Berpuasa Untuk Mayit

Orang-orang yang meninggalkan puasa wajib, seperti puasa Ramadhan, Nadzar, dan yang lainnya, kemudian meninggal dunia, mereka terbagi dalam 3 golongan :

Golongan Pertama: Orang yang tidak berpuasa karena meremehkan ajaran Islam, padahal dia mampu berpuasa. Orang seperti ini telah melakukan perbuatan dosa besar, karena meninggalkan salah satu rukun Islam. Jika dia meninggal dunia, maka wali dan kerabatnya tidak boleh berpuasa untuknya.  

Golongan Kedua: Orang yang tidak berpuasa karena udzur, seperti sakit dan safar, kemudian meninggal dunia dalam keadaan sakit atau safar, atau kemudian meninggal dunia pada waktu Idul Fitri, sehingga tidak bisa mengqadha’ puasanya. Dalam keadaan seperti ini, kewajiban berpuasa atasnya menjadi gugur, dan dianggap tidak ada utang puasa atasnya.  Maka, tidak boleh berpuasa untuk si mayit tersebut. Ini merupakan kesepakatan para ulama.

■ Rincian Latihan ■
Tolong tulis ulang teks tentang puasa untuk mayit mulai dari "Orang-orang yang meninggalkan" hingga dan termasuk "boleh berpuasa untuknya.", lalu ganti "kerabatnya" dengan "keluarganya".

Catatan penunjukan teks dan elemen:
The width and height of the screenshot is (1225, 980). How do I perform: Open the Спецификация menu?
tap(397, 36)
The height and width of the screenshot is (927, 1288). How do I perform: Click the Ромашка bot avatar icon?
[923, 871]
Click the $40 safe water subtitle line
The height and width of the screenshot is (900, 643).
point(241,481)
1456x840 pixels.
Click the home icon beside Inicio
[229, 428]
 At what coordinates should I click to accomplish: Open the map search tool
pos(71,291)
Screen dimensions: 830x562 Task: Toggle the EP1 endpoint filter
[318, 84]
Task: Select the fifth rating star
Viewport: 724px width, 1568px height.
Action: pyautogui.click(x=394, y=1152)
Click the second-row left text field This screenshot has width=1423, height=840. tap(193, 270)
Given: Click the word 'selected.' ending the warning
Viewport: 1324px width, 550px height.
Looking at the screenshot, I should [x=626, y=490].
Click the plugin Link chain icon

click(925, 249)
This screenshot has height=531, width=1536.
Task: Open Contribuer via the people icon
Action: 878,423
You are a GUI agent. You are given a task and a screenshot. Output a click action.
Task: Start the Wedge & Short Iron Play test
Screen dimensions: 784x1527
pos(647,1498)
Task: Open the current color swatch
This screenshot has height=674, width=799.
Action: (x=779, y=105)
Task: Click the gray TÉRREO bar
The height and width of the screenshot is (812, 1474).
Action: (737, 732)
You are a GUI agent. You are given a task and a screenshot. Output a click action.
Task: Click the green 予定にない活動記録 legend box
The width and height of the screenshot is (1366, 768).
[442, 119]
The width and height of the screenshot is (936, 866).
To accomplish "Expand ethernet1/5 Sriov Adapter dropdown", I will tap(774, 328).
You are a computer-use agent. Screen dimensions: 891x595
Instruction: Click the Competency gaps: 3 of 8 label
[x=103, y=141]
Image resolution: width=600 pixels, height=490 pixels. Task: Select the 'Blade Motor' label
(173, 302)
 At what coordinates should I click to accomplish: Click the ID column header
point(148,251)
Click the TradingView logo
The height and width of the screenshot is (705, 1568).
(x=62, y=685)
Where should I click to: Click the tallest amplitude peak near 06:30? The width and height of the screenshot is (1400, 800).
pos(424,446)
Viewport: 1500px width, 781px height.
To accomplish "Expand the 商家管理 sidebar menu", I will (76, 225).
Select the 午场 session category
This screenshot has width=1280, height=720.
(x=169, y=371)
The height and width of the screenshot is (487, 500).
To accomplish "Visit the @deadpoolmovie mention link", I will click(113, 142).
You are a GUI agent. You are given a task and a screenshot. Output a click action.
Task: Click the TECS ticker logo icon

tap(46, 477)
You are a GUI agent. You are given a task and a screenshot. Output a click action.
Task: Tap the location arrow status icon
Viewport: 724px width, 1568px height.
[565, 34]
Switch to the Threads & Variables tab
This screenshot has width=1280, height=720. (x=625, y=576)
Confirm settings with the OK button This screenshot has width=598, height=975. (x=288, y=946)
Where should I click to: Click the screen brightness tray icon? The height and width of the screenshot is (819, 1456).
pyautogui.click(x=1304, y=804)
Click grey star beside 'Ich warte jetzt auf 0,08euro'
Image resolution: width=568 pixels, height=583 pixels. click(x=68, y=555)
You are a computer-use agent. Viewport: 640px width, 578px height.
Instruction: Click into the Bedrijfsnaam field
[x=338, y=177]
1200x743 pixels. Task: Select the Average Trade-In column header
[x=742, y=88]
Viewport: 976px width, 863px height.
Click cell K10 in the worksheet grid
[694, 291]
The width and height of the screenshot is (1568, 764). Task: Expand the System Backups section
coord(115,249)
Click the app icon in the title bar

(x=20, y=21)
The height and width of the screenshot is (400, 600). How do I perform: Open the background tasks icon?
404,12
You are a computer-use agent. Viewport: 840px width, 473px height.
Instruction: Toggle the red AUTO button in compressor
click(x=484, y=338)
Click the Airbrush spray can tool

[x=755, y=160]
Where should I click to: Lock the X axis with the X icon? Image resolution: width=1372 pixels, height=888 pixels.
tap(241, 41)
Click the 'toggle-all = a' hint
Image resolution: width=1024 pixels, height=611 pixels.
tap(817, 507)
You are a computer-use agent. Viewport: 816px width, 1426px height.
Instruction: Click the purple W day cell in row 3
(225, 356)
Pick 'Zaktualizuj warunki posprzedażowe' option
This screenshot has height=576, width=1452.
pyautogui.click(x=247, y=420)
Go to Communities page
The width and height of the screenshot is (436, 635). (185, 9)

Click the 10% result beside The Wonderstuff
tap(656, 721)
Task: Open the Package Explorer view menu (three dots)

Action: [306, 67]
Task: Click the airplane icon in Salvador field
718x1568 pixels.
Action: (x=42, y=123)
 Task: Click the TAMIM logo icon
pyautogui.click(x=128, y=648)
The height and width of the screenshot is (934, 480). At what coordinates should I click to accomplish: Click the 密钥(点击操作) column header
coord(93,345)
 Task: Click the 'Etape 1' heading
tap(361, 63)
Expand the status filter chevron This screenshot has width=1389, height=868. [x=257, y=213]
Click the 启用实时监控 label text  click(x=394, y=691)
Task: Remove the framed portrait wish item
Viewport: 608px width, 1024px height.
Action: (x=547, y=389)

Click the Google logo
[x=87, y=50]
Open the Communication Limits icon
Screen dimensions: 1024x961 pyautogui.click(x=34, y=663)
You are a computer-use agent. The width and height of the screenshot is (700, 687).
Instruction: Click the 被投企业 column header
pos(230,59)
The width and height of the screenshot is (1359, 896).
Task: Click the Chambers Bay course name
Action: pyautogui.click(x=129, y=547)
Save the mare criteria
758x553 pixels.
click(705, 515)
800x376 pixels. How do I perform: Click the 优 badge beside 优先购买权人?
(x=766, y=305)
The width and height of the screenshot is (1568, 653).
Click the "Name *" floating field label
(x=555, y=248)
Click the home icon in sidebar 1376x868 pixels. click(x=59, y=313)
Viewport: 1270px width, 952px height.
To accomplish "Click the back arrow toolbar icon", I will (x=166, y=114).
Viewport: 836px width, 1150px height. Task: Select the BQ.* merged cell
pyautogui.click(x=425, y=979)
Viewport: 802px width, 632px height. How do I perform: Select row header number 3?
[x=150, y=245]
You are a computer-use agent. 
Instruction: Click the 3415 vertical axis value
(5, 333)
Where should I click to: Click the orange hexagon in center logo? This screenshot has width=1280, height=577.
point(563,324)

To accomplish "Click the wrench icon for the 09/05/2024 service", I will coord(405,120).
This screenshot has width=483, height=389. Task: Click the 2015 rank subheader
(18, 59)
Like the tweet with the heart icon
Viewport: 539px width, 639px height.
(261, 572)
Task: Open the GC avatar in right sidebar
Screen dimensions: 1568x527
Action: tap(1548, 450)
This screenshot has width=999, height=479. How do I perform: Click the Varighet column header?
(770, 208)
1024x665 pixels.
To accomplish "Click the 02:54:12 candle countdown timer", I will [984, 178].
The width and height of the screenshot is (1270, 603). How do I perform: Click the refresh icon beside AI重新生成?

■ Jawaban ■
Orang-orang yang meninggalkan puasa wajib, seperti puasa Ramadhan, Nadzar, dan yang lainnya, kemudian meninggal dunia, mereka terbagi dalam 3 golongan :

Golongan Pertama: Orang yang tidak berpuasa karena meremehkan ajaran Islam, padahal dia mampu berpuasa. Orang seperti ini telah melakukan perbuatan dosa besar, karena meninggalkan salah satu rukun Islam. Jika dia meninggal dunia, maka wali dan keluarganya tidak boleh berpuasa untuknya.